### Records supplied
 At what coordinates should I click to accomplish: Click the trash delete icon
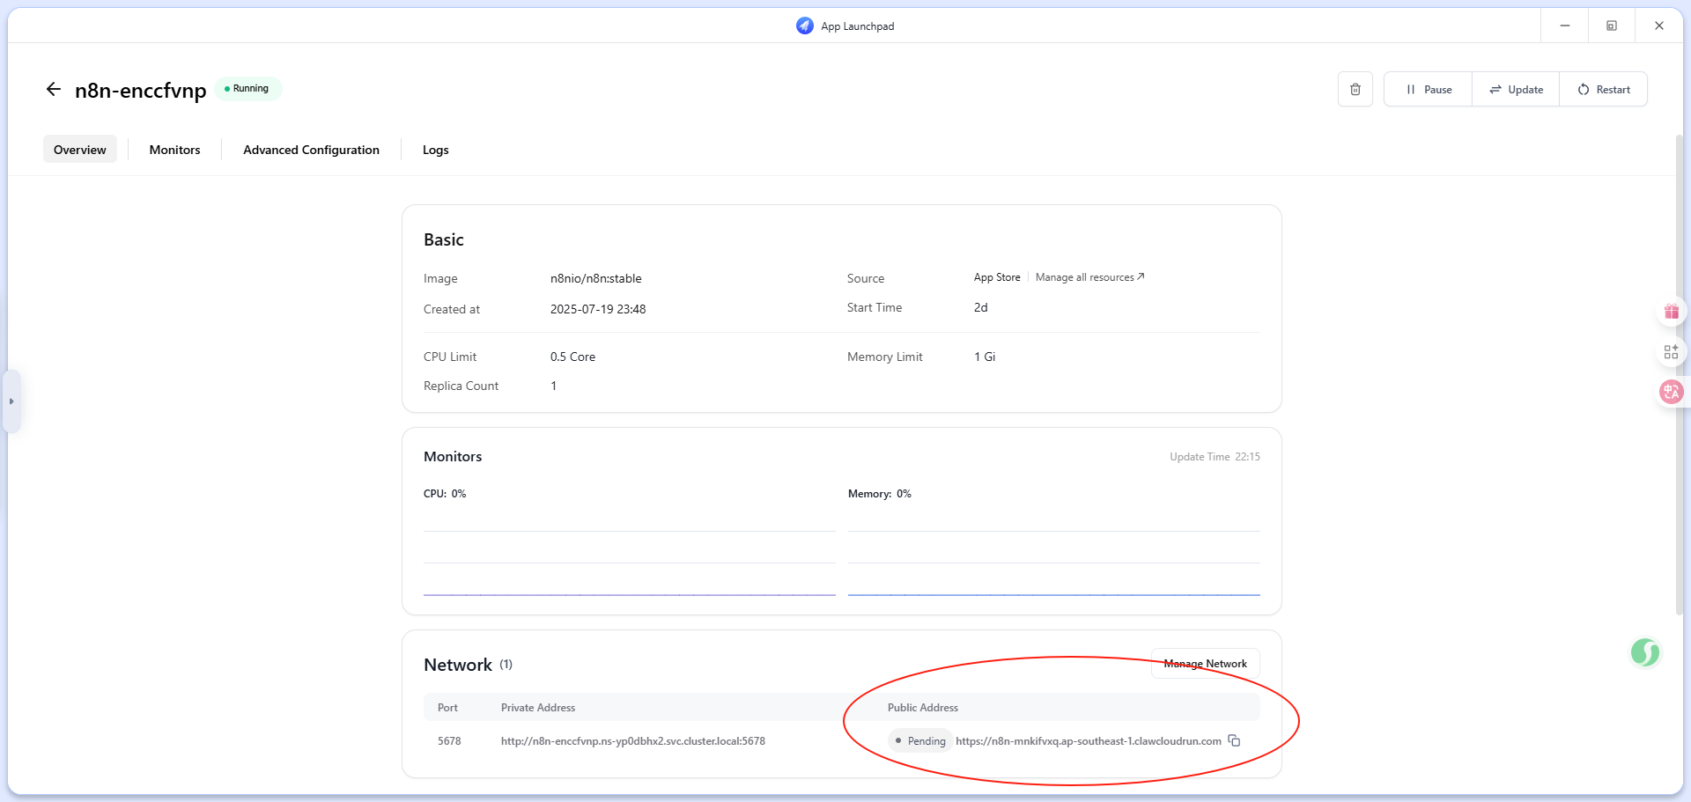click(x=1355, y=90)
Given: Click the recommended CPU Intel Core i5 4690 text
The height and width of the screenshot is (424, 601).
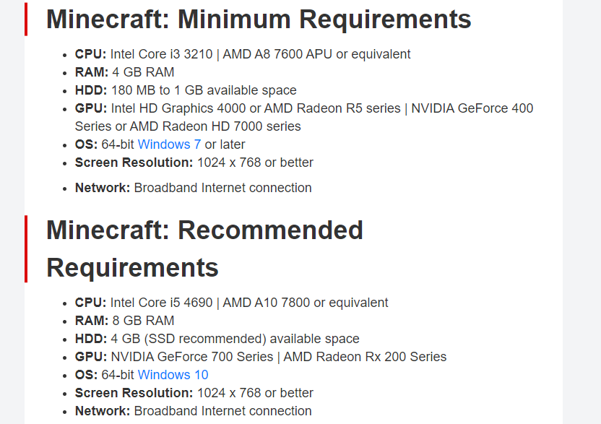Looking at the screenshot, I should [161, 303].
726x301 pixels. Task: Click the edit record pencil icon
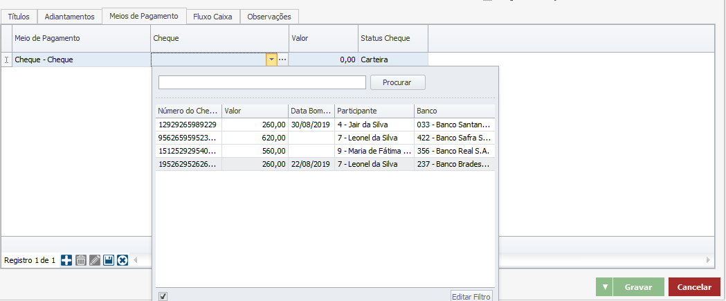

* * *

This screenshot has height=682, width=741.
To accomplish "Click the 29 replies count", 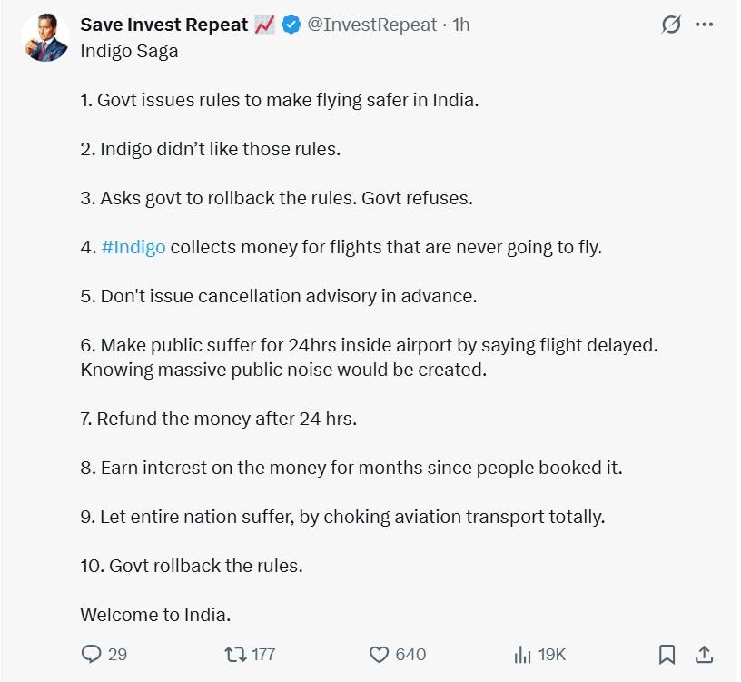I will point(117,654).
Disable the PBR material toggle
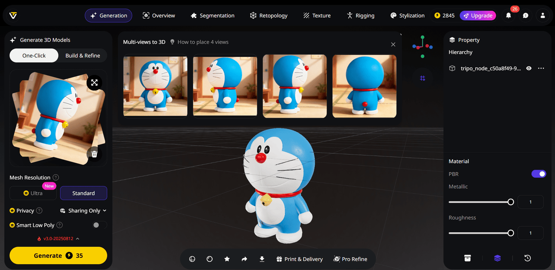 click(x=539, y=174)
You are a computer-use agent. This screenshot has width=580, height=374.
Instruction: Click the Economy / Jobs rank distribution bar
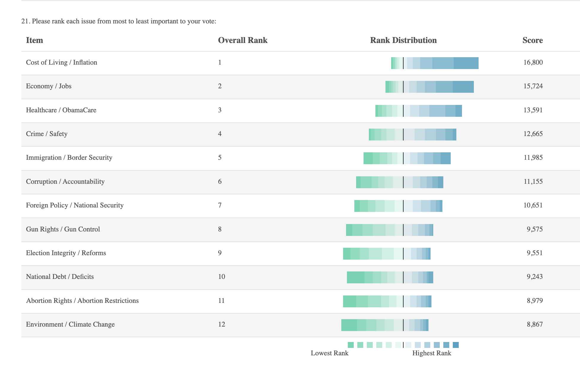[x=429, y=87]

### What needs to be done
Give the lines above again exactly, from the one containing "Given: Click the" to the one containing "726x301 pixels. Task: Click", both included, but leave out the pictures.

### Exercise solution
Given: Click the recommended CPU Intel Core i5 4690 text
The height and width of the screenshot is (424, 601).
Looking at the screenshot, I should [161, 303].
726x301 pixels. Task: Click the edit record pencil icon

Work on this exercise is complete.